> _PROMPT_: Would you give the data below back exactly as it reads?

Items listed in a dataset:
:::::
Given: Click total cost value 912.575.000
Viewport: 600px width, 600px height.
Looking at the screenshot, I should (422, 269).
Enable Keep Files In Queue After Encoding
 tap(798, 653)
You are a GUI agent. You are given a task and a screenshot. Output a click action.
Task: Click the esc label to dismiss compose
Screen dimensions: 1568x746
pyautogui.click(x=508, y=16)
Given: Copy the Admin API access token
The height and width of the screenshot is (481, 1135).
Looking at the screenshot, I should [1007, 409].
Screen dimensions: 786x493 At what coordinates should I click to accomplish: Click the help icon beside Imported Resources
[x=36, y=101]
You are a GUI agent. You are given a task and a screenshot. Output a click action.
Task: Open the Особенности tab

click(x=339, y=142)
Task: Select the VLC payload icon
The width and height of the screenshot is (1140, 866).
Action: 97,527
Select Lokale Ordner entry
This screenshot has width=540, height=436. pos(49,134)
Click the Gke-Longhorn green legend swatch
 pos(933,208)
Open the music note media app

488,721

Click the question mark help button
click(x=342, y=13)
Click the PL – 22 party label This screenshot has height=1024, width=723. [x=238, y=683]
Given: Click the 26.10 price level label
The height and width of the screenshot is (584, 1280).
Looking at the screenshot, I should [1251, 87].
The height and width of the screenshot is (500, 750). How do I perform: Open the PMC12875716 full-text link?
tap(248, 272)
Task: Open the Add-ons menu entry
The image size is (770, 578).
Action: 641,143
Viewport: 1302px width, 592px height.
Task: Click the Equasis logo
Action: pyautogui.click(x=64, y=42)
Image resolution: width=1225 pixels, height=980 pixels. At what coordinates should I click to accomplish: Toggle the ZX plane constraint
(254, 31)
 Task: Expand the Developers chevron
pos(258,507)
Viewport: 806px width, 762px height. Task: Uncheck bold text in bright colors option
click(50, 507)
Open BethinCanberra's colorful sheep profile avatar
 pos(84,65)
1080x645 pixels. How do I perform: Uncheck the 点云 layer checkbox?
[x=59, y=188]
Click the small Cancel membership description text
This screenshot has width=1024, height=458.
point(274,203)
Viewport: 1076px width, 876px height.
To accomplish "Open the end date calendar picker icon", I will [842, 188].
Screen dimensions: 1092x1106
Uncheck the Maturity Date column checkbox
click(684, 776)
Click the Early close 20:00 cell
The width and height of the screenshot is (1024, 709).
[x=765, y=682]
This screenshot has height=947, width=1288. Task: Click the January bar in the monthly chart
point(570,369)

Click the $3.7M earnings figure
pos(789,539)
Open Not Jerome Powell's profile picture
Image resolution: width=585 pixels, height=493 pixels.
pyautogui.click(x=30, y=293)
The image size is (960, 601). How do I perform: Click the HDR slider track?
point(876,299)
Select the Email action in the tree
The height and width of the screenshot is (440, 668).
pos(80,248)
:::::
> _RESPONSE TO THE EXERCISE_:
Given: Click total cost value 912.575.000
Viewport: 600px width, 600px height.
Looking at the screenshot, I should (422, 269).
Enable Keep Files In Queue After Encoding
 tap(798, 653)
You are a GUI agent. You are given a task and a screenshot. Output a click action.
Task: Click the esc label to dismiss compose
Screen dimensions: 1568x746
pyautogui.click(x=508, y=16)
Given: Copy the Admin API access token
The height and width of the screenshot is (481, 1135).
Looking at the screenshot, I should [1007, 409].
Screen dimensions: 786x493 At what coordinates should I click to accomplish: Click the help icon beside Imported Resources
[x=36, y=101]
You are a GUI agent. You are given a task and a screenshot. Output a click action.
Task: Open the Особенности tab

click(x=339, y=142)
Task: Select the VLC payload icon
The width and height of the screenshot is (1140, 866).
Action: 97,527
Select Lokale Ordner entry
This screenshot has width=540, height=436. pos(49,134)
Click the Gke-Longhorn green legend swatch
 pos(933,208)
Open the music note media app

488,721

Click the question mark help button
click(x=342, y=13)
Click the PL – 22 party label This screenshot has height=1024, width=723. [x=238, y=683]
Given: Click the 26.10 price level label
The height and width of the screenshot is (584, 1280).
Looking at the screenshot, I should [1251, 87].
The height and width of the screenshot is (500, 750). How do I perform: Open the PMC12875716 full-text link?
tap(248, 272)
Task: Open the Add-ons menu entry
The image size is (770, 578).
Action: 641,143
Viewport: 1302px width, 592px height.
Task: Click the Equasis logo
Action: pyautogui.click(x=64, y=42)
Image resolution: width=1225 pixels, height=980 pixels. At what coordinates should I click to accomplish: Toggle the ZX plane constraint
(254, 31)
 Task: Expand the Developers chevron
pos(258,507)
Viewport: 806px width, 762px height. Task: Uncheck bold text in bright colors option
click(50, 507)
Open BethinCanberra's colorful sheep profile avatar
 pos(84,65)
1080x645 pixels. How do I perform: Uncheck the 点云 layer checkbox?
[x=59, y=188]
Click the small Cancel membership description text
This screenshot has width=1024, height=458.
point(274,203)
Viewport: 1076px width, 876px height.
To accomplish "Open the end date calendar picker icon", I will [842, 188].
Screen dimensions: 1092x1106
Uncheck the Maturity Date column checkbox
click(684, 776)
Click the Early close 20:00 cell
The width and height of the screenshot is (1024, 709).
[x=765, y=682]
This screenshot has height=947, width=1288. Task: Click the January bar in the monthly chart
point(570,369)

Click the $3.7M earnings figure
pos(789,539)
Open Not Jerome Powell's profile picture
Image resolution: width=585 pixels, height=493 pixels.
pyautogui.click(x=30, y=293)
The image size is (960, 601). How do I perform: Click the HDR slider track?
point(876,299)
Select the Email action in the tree
The height and width of the screenshot is (440, 668).
pos(80,248)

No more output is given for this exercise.